## What is being asked
The records below must be transcribed exactly. Do not include the pictures.

Screenshot grounding data
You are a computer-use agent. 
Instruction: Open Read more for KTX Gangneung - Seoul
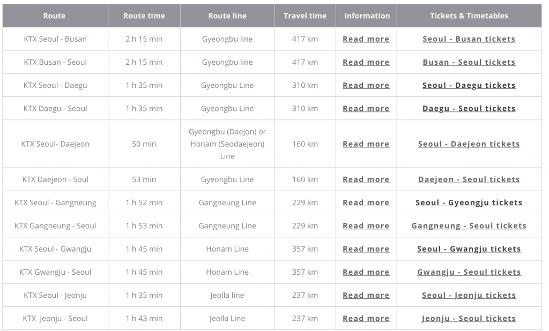pyautogui.click(x=366, y=226)
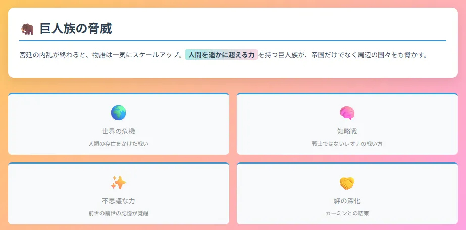Click the subtitle カーミンとの結束
This screenshot has height=230, width=466.
(x=347, y=213)
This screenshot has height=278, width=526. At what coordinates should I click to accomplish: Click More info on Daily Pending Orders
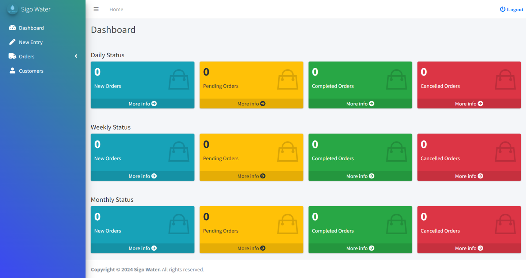pos(251,104)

## Answer for this exercise
You are a computer-use agent. 
Instruction: Open Read more for KTX Gangneung - Seoul
pyautogui.click(x=366, y=226)
Click the subtitle カーミンとの結束
This screenshot has height=230, width=466.
(x=347, y=213)
This screenshot has height=278, width=526. At what coordinates should I click to accomplish: Click More info on Daily Pending Orders
pos(251,104)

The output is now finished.